* THE PROBLEM
Please print the data again exactly as given.

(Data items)

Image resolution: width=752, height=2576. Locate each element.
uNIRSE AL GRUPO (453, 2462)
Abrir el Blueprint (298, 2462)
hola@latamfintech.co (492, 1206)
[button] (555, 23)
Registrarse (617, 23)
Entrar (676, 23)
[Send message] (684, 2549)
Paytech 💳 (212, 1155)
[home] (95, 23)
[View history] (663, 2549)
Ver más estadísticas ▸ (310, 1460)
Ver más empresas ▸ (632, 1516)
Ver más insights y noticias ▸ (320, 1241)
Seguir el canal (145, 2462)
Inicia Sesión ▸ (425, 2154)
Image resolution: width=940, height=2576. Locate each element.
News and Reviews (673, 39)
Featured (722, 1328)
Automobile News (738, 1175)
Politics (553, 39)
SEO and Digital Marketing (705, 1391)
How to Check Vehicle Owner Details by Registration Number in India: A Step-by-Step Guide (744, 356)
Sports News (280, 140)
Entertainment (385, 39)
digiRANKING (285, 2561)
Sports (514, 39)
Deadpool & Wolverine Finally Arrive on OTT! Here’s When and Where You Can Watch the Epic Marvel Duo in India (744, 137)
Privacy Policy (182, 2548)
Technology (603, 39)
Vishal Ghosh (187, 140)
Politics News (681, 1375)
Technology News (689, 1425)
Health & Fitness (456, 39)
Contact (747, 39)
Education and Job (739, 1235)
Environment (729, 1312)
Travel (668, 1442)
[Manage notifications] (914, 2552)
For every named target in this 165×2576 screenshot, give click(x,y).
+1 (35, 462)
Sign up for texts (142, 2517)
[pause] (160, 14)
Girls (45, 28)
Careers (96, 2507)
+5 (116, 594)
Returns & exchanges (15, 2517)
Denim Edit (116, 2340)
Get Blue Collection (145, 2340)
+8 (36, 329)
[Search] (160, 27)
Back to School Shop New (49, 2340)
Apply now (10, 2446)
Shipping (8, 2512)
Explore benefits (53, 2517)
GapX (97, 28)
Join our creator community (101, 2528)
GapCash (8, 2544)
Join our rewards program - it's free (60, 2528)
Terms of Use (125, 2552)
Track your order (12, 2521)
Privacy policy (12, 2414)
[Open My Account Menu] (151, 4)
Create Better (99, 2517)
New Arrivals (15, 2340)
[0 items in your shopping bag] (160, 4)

* EXERCISE RESPONSE
Image resolution: width=752, height=2576. Locate each element.
uNIRSE AL GRUPO (453, 2462)
Abrir el Blueprint (298, 2462)
hola@latamfintech.co (492, 1206)
[button] (555, 23)
Registrarse (617, 23)
Entrar (676, 23)
[Send message] (684, 2549)
Paytech 💳 (212, 1155)
[home] (95, 23)
[View history] (663, 2549)
Ver más estadísticas ▸ (310, 1460)
Ver más empresas ▸ (632, 1516)
Ver más insights y noticias ▸ (320, 1241)
Seguir el canal (145, 2462)
Inicia Sesión ▸ (425, 2154)
Image resolution: width=940, height=2576. Locate each element.
News and Reviews (673, 39)
Featured (722, 1328)
Automobile News (738, 1175)
Politics (553, 39)
SEO and Digital Marketing (705, 1391)
How to Check Vehicle Owner Details by Registration Number in India: A Step-by-Step Guide (744, 356)
Sports News (280, 140)
Entertainment (385, 39)
digiRANKING (285, 2561)
Sports (514, 39)
Deadpool & Wolverine Finally Arrive on OTT! Here’s When and Where You Can Watch the Epic Marvel Duo in India (744, 137)
Privacy Policy (182, 2548)
Technology (603, 39)
Vishal Ghosh (187, 140)
Politics News (681, 1375)
Technology News (689, 1425)
Health & Fitness (456, 39)
Contact (747, 39)
Education and Job (739, 1235)
Environment (729, 1312)
Travel (668, 1442)
[Manage notifications] (914, 2552)
For every named target in this 165×2576 screenshot, give click(x,y).
+1 (35, 462)
Sign up for texts (142, 2517)
[pause] (160, 14)
Girls (45, 28)
Careers (96, 2507)
+5 (116, 594)
Returns & exchanges (15, 2517)
Denim Edit (116, 2340)
Get Blue Collection (145, 2340)
+8 (36, 329)
[Search] (160, 27)
Back to School Shop New (49, 2340)
Apply now (10, 2446)
Shipping (8, 2512)
Explore benefits (53, 2517)
GapX (97, 28)
Join our creator community (101, 2528)
GapCash (8, 2544)
Join our rewards program - it's free (60, 2528)
Terms of Use (125, 2552)
Track your order (12, 2521)
Privacy policy (12, 2414)
[Open My Account Menu] (151, 4)
Create Better (99, 2517)
New Arrivals (15, 2340)
[0 items in your shopping bag] (160, 4)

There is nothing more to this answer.